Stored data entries
^^^^^^^^

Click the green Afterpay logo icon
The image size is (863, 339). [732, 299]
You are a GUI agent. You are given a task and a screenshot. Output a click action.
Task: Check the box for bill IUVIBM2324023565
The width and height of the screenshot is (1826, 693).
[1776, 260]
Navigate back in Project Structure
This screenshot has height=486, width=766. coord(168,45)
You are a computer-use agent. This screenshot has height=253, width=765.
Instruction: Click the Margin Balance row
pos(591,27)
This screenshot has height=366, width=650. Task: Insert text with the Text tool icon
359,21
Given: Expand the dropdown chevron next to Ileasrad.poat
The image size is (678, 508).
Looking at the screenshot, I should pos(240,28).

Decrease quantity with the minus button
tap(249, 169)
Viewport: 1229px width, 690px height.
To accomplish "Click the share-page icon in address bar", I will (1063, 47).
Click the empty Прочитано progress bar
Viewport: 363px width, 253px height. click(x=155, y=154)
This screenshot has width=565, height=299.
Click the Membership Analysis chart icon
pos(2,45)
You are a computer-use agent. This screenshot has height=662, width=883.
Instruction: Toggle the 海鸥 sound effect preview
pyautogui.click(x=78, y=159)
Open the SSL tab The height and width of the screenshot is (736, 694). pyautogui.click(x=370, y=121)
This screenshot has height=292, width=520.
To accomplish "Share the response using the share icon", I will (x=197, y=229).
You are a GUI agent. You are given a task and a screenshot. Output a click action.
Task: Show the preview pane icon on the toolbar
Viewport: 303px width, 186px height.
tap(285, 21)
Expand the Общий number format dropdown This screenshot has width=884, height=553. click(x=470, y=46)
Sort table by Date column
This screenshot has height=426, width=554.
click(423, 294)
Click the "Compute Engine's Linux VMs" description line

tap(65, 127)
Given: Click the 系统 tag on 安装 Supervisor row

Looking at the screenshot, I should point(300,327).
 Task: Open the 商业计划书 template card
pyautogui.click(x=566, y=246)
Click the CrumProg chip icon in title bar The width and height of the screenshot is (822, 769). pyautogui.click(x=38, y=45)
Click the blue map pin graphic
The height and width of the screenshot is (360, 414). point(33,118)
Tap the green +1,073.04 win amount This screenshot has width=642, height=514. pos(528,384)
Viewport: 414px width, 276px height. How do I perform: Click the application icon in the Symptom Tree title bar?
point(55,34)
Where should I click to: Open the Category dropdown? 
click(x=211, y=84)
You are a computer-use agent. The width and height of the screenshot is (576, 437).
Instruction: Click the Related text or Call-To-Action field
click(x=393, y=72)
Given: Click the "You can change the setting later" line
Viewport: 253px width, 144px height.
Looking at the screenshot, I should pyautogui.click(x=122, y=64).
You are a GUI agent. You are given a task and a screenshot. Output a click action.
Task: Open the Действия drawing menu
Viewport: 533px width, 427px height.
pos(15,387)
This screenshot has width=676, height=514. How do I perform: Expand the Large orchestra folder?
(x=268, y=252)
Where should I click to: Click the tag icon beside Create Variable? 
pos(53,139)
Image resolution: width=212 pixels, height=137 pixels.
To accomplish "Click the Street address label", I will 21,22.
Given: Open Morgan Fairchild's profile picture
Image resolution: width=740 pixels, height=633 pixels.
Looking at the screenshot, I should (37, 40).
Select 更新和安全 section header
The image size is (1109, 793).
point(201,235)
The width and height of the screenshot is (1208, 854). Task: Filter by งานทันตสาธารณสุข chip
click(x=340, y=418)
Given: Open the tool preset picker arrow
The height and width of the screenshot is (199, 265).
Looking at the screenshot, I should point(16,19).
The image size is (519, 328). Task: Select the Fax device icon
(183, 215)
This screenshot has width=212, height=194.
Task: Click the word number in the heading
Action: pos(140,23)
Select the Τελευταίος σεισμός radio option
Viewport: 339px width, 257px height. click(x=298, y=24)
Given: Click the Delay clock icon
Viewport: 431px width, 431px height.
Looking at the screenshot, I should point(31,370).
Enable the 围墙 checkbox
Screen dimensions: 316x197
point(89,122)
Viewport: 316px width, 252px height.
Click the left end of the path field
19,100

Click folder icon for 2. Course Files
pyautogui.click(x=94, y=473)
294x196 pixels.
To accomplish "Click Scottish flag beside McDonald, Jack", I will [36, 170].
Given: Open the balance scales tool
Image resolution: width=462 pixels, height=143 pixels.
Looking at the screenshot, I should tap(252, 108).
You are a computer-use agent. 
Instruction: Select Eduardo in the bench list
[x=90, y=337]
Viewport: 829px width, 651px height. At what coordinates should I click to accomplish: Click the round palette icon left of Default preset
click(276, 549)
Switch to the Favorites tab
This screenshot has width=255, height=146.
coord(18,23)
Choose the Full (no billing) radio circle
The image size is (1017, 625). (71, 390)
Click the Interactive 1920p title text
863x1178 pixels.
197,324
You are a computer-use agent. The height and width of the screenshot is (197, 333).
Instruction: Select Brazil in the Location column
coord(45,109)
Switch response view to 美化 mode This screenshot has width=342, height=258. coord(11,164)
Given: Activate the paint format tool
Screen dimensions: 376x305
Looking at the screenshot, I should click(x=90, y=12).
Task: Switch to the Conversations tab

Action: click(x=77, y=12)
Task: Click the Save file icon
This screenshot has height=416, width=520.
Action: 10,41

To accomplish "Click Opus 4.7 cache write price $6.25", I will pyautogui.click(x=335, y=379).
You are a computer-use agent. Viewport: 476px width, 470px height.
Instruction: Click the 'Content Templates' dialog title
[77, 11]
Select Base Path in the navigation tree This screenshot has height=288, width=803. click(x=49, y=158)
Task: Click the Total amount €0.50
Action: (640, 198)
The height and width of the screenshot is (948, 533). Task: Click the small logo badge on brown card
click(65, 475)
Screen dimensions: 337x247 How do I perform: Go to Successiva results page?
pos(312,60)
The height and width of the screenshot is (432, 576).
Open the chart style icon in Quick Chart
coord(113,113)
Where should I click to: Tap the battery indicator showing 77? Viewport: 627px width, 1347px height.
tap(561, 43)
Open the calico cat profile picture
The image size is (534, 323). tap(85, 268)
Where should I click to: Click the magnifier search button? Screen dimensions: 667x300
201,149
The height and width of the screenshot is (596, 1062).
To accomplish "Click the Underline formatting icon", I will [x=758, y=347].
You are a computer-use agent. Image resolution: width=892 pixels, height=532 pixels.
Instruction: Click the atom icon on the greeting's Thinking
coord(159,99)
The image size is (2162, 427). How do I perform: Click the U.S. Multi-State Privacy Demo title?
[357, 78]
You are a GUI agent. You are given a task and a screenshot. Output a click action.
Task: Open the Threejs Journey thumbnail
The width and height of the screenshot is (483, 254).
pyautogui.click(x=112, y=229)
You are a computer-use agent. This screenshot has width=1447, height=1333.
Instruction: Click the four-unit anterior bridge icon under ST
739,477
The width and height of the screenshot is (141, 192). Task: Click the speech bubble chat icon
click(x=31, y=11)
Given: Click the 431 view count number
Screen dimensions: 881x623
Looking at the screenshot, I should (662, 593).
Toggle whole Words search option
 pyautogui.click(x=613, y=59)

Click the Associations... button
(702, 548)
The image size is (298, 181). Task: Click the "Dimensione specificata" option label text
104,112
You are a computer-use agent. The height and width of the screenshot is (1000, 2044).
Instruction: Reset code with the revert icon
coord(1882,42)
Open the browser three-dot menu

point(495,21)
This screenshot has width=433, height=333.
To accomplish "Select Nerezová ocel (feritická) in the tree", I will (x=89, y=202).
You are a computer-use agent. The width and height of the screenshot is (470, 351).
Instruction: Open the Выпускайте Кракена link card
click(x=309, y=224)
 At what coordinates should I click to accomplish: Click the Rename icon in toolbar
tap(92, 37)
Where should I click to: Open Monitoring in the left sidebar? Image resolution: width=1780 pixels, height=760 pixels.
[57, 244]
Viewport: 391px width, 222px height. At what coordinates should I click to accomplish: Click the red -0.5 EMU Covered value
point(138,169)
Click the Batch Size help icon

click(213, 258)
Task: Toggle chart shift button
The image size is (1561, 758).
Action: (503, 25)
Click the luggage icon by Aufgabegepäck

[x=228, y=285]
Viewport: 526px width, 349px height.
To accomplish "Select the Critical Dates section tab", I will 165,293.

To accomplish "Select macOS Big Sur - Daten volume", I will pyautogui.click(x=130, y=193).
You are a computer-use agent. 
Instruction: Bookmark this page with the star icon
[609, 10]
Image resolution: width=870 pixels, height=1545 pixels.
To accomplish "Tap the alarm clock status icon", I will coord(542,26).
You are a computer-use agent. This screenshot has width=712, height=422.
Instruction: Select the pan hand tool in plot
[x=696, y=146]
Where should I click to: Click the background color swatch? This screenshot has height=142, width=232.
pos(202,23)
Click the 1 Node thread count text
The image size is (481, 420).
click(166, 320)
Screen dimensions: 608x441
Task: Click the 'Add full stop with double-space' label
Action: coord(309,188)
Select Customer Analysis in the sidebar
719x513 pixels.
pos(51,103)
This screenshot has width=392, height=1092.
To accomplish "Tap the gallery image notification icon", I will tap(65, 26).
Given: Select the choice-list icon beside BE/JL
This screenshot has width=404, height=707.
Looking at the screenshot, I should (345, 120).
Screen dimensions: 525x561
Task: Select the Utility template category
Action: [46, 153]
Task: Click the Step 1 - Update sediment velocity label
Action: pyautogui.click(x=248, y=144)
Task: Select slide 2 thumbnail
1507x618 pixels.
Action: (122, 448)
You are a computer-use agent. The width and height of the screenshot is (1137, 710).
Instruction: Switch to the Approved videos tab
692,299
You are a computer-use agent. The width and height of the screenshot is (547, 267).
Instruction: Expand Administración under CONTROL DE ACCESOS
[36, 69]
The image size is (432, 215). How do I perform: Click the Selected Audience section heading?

^^^^^^^^

> ABOUT THIS EXERCISE:
The number alone, please: how many lines in the data contain the string "will"?

> ANSWER SPACE:
11